Before you can create a mutually meaningful work engagement, you must do this

Again, it sounds obvious but before you can engage in a mutually meaningful relationship with a team member, you have to understand what would make that connection meaningful for them. For people to willingly share with you what makes a work engagement meaningful for them, there first must be trust. Many of you already have that level of trust with your employees, but what about the new person? How do you develop a higher sense of trust with them straight out of the gate? In this episode I give you a number of quick tips on how to it, so be sure you listen all the way through.

To build trust with your team, learn to say, “I don’t know.”

During your first conversations with a new employee, there will likely be something they ask to which you are reasonably sure of the answer. But resist the temptation to feel that you have to give a definite answer. Say, “I don't know,” if you must, and follow it up with, “but I will find out and get you the answer by X time.” 

Why is this important? Because conveying that you are reasonably sure puts the trust factor at risk. To them, “reasonably sure” might be perceived as the real deal and you’re then on the hook if it turns out not to be the case. 
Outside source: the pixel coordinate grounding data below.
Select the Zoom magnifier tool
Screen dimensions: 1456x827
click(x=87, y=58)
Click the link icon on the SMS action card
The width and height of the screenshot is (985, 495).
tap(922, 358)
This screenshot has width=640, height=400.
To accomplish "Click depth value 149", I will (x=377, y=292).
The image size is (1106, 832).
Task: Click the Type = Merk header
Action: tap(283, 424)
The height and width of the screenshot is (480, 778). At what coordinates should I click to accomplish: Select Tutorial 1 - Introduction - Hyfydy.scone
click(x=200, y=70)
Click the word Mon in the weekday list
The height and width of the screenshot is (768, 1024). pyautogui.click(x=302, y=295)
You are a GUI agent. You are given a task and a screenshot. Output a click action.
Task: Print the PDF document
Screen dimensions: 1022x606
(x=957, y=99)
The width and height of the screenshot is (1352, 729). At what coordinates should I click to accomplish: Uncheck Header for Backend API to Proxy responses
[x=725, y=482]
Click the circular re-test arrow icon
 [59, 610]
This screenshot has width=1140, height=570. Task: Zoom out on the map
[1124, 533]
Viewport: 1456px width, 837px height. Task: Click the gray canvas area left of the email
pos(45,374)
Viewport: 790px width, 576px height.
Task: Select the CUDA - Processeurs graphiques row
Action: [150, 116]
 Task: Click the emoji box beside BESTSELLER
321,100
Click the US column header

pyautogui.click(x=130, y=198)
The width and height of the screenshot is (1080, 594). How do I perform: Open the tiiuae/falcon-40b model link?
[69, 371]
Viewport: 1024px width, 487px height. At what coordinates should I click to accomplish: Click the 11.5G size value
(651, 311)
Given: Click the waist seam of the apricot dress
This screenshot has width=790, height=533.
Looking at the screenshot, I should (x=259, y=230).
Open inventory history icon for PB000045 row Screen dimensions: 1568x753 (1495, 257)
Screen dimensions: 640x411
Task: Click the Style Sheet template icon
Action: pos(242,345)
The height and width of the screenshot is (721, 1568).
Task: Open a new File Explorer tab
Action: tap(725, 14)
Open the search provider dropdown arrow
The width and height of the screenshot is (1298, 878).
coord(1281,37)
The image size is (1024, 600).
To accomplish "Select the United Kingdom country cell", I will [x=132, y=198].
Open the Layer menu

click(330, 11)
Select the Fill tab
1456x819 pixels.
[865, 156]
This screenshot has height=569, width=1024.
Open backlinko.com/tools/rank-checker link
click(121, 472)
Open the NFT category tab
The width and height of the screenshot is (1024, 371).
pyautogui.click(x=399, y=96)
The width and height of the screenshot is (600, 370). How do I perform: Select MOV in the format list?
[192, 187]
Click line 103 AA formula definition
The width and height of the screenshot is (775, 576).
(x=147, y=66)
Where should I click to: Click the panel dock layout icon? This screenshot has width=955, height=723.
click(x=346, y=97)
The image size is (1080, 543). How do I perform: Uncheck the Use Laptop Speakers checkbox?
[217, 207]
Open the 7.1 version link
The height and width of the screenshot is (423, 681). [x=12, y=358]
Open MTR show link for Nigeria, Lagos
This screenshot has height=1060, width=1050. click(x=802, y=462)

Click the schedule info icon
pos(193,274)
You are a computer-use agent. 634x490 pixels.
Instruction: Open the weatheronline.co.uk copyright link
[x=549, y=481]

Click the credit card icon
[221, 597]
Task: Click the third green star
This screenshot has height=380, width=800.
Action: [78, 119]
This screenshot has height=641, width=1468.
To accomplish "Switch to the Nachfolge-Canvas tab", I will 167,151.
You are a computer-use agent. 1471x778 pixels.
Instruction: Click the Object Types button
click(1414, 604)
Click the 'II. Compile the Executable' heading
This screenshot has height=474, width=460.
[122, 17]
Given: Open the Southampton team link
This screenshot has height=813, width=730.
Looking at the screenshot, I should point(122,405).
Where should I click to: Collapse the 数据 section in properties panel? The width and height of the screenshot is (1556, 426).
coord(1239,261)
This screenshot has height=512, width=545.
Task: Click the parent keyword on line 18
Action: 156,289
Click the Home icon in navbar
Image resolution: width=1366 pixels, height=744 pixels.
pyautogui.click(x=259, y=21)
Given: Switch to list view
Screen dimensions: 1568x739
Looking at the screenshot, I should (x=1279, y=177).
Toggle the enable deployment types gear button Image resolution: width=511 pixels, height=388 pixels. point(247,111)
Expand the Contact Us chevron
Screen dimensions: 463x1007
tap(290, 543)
Leaders must learn how to appropriately ask personal questions of their team members

I always get hate mail with this one, but nevertheless, I stand by my experience. I’ve discovered that it is important for the employee to know that as a leader, you're interested in their success and development as more than just an employee. The way to do that is to ask questions about things not related to work. This too is rather obvious, but not everyone agrees. You can ask about their non-work goals and objectives and how you can help them attain those. 

I’ll write more on this at a later date, but leaders these days feel like they walk a tightrope when it comes to determining what they can and cannot ask their employees about their lives outside of work. I suggest you use common sense, be compassionate, and you'll be just fine.

Do your team members understand your plan for their development?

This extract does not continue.